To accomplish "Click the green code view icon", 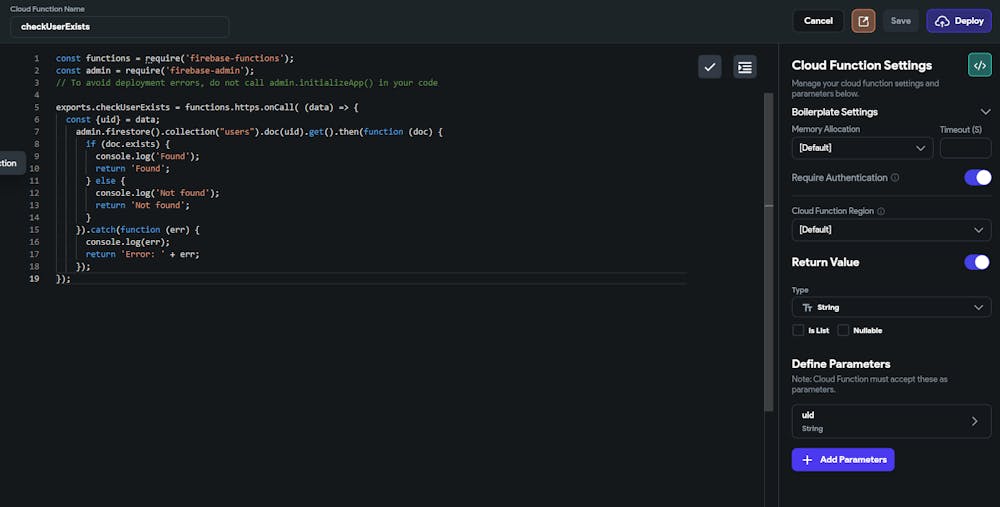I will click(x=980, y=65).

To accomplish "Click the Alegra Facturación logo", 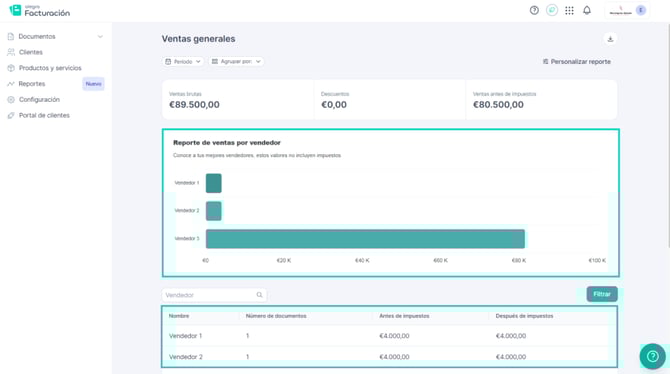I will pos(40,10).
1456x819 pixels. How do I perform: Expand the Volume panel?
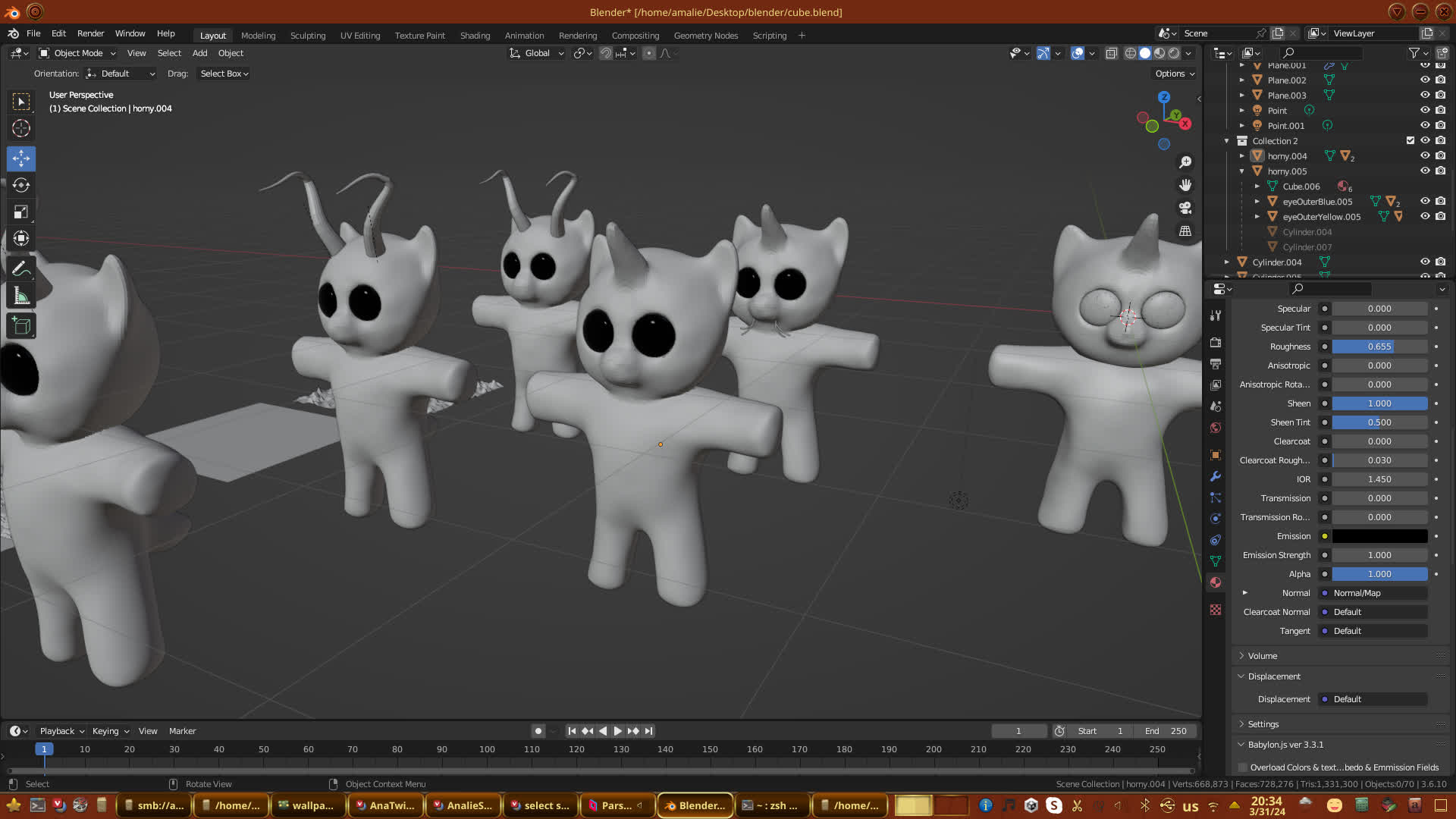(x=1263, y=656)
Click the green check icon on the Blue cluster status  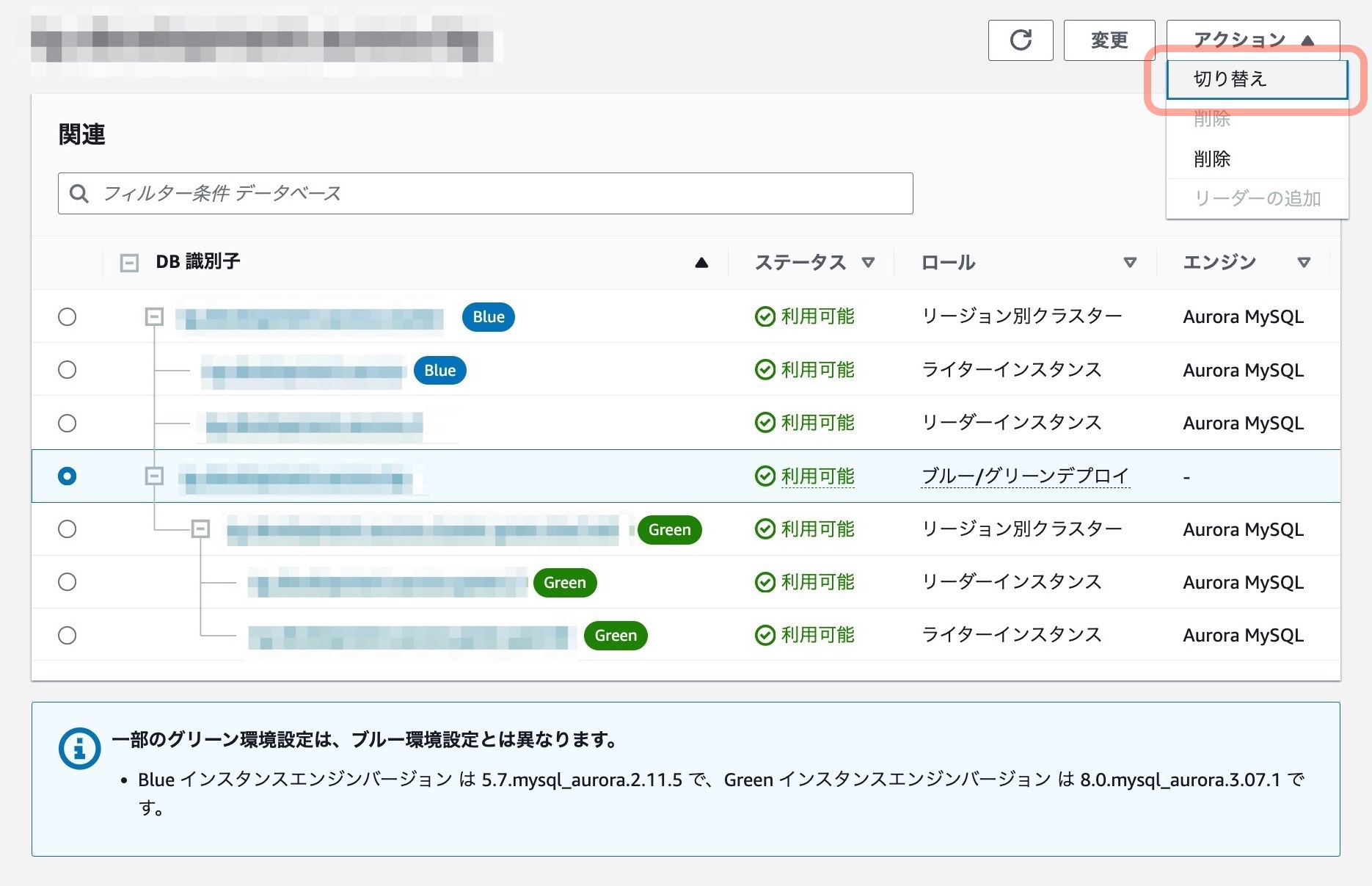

* * * *

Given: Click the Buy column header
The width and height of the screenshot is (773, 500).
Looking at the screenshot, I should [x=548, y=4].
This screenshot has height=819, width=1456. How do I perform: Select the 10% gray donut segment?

* * * *

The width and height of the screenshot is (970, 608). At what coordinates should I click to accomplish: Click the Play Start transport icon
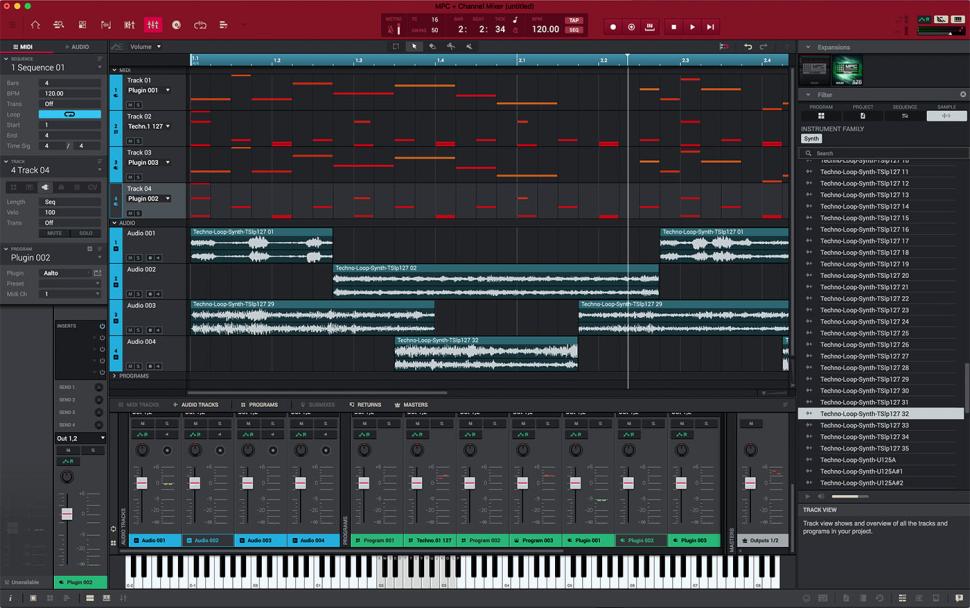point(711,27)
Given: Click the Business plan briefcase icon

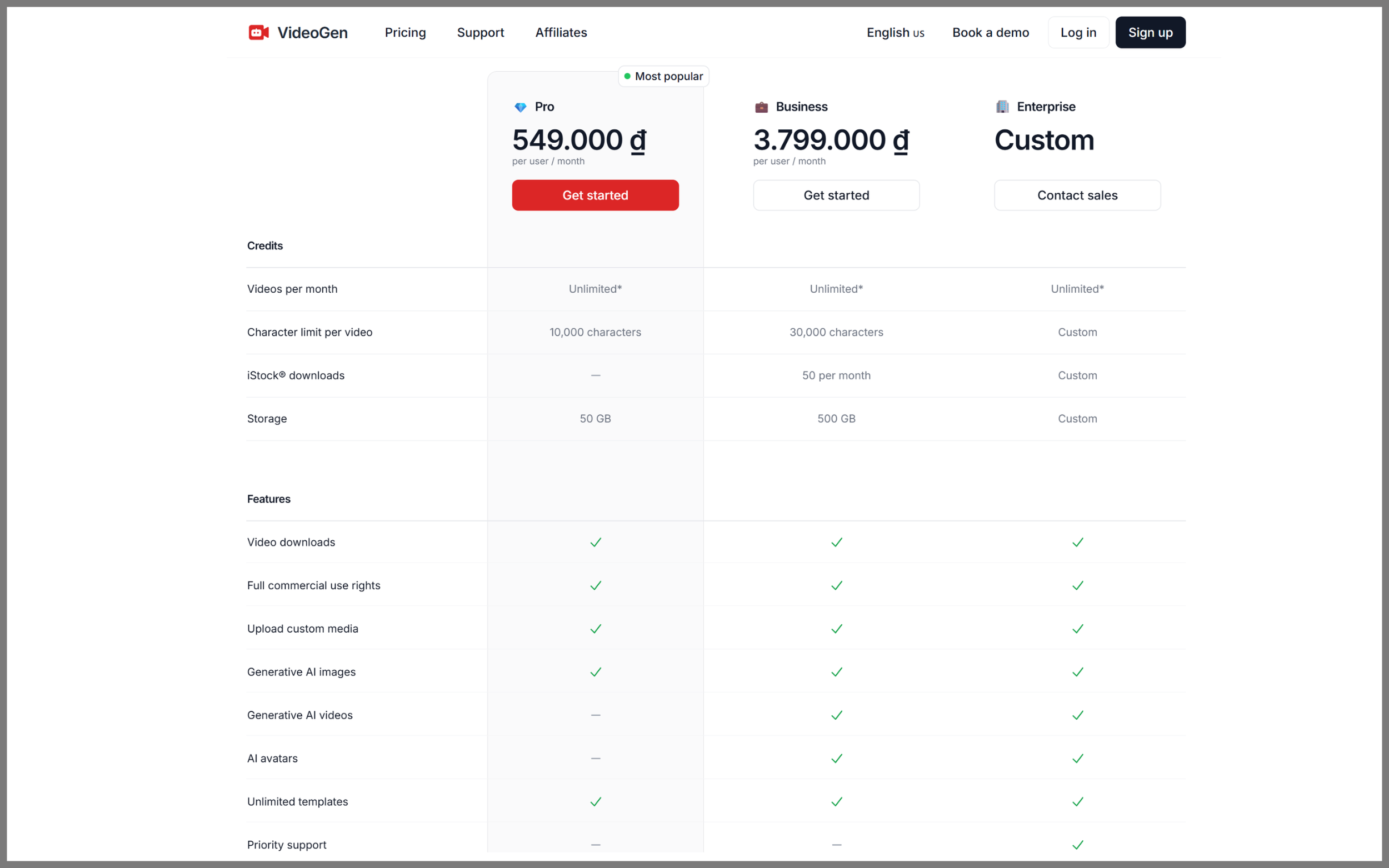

* * * *

INSTRUCTIONS TO FOLLOW: Express the lines starting with the one that contains "1456x819 pixels. How" and going on through the one that contains "Click the green check" as a JSON list of strings, one string per line, with blank lines skipped. Leave the pictures out of the answer.

THE SOLUTION:
[
  "1456x819 pixels. How do I perform: Expand the Volume panel?",
  "(x=1263, y=656)",
  "Click the green check icon on the Blue cluster status  "
]